À faire:
Recopiez mot pour mot les lignes ci-dessous, depuis la ligne qui contient « Tick the checkbox » jusqu'à la ligne qui contient « click(x=44, y=627) », celle-ci comprise.

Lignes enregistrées
■ ■ ■ ■ ■

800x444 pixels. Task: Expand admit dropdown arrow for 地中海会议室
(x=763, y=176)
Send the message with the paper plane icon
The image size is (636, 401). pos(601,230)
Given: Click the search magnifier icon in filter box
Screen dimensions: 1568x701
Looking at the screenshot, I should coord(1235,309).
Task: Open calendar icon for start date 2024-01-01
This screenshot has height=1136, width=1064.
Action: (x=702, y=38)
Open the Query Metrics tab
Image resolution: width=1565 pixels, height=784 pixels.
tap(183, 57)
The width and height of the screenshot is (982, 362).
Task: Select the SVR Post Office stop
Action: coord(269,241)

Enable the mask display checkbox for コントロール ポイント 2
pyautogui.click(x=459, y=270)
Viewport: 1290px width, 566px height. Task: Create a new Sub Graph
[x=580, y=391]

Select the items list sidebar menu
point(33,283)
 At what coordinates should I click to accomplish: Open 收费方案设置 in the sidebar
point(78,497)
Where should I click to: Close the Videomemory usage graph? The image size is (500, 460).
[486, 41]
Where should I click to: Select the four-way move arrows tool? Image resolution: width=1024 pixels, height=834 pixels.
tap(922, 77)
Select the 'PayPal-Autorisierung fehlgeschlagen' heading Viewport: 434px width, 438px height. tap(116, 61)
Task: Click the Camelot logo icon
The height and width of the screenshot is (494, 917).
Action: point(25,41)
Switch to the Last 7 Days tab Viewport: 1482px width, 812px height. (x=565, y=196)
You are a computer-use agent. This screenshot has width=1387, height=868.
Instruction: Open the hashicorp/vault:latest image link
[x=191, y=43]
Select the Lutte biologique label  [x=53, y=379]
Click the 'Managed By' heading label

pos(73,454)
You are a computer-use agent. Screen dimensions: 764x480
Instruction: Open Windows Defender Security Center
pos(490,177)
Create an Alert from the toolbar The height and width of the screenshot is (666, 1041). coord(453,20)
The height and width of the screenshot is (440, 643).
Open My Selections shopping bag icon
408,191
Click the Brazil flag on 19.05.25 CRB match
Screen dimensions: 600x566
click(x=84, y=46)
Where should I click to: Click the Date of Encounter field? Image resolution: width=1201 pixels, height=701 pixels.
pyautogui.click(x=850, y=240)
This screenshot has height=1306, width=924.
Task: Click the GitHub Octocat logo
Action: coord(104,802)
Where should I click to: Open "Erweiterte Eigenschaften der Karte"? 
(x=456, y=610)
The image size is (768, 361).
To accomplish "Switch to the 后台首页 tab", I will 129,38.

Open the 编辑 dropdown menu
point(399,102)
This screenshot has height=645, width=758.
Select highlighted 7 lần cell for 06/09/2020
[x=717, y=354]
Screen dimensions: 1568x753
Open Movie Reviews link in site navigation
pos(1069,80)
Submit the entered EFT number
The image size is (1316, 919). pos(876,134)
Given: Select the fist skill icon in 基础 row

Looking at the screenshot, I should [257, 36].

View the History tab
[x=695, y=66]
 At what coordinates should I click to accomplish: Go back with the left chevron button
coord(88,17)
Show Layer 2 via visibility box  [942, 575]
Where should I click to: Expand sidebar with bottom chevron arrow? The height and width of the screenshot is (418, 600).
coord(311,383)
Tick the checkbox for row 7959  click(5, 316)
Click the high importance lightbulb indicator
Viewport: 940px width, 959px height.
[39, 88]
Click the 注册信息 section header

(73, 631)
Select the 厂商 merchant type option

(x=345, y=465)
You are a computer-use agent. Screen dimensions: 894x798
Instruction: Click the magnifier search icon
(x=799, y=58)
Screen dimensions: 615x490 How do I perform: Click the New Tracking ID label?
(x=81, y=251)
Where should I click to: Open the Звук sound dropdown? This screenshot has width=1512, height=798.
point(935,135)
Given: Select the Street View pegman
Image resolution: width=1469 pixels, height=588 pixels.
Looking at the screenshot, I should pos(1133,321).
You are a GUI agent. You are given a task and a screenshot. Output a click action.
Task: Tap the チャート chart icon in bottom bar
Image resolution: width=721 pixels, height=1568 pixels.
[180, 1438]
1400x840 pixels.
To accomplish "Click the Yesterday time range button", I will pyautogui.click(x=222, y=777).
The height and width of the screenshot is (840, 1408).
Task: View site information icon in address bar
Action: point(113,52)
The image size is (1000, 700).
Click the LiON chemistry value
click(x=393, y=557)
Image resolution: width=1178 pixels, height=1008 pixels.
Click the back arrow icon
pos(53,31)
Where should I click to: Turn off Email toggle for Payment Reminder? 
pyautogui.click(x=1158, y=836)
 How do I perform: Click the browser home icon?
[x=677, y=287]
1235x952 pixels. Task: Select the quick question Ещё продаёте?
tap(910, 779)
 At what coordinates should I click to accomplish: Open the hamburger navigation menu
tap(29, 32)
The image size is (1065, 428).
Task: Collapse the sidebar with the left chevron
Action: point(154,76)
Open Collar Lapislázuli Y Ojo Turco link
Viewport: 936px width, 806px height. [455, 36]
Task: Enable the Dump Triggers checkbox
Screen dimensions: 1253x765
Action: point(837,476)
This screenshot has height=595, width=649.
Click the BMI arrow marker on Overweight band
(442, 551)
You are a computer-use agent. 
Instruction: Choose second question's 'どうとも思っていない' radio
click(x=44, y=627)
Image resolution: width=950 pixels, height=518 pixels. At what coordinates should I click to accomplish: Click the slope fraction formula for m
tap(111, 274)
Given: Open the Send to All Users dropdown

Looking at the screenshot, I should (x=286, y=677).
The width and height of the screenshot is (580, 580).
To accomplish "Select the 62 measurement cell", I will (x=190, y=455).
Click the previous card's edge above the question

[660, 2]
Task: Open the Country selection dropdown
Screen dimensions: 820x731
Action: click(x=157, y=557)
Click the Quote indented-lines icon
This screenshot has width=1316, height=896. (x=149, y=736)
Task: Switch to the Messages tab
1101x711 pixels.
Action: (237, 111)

■ ■ ■ ■ ■

Résultat:
Tick the checkbox for row 7959  click(5, 316)
Click the high importance lightbulb indicator
Viewport: 940px width, 959px height.
[39, 88]
Click the 注册信息 section header

(73, 631)
Select the 厂商 merchant type option

(x=345, y=465)
You are a computer-use agent. Screen dimensions: 894x798
Instruction: Click the magnifier search icon
(x=799, y=58)
Screen dimensions: 615x490 How do I perform: Click the New Tracking ID label?
(x=81, y=251)
Where should I click to: Open the Звук sound dropdown? This screenshot has width=1512, height=798.
point(935,135)
Given: Select the Street View pegman
Image resolution: width=1469 pixels, height=588 pixels.
Looking at the screenshot, I should pos(1133,321).
You are a GUI agent. You are given a task and a screenshot. Output a click action.
Task: Tap the チャート chart icon in bottom bar
Image resolution: width=721 pixels, height=1568 pixels.
[180, 1438]
1400x840 pixels.
To accomplish "Click the Yesterday time range button", I will pyautogui.click(x=222, y=777).
The height and width of the screenshot is (840, 1408).
Task: View site information icon in address bar
Action: point(113,52)
The image size is (1000, 700).
Click the LiON chemistry value
click(x=393, y=557)
Image resolution: width=1178 pixels, height=1008 pixels.
Click the back arrow icon
pos(53,31)
Where should I click to: Turn off Email toggle for Payment Reminder? 
pyautogui.click(x=1158, y=836)
 How do I perform: Click the browser home icon?
[x=677, y=287]
1235x952 pixels. Task: Select the quick question Ещё продаёте?
tap(910, 779)
 At what coordinates should I click to accomplish: Open the hamburger navigation menu
tap(29, 32)
The image size is (1065, 428).
Task: Collapse the sidebar with the left chevron
Action: point(154,76)
Open Collar Lapislázuli Y Ojo Turco link
Viewport: 936px width, 806px height. [455, 36]
Task: Enable the Dump Triggers checkbox
Screen dimensions: 1253x765
Action: point(837,476)
This screenshot has height=595, width=649.
Click the BMI arrow marker on Overweight band
(442, 551)
You are a computer-use agent. 
Instruction: Choose second question's 'どうとも思っていない' radio
click(x=44, y=627)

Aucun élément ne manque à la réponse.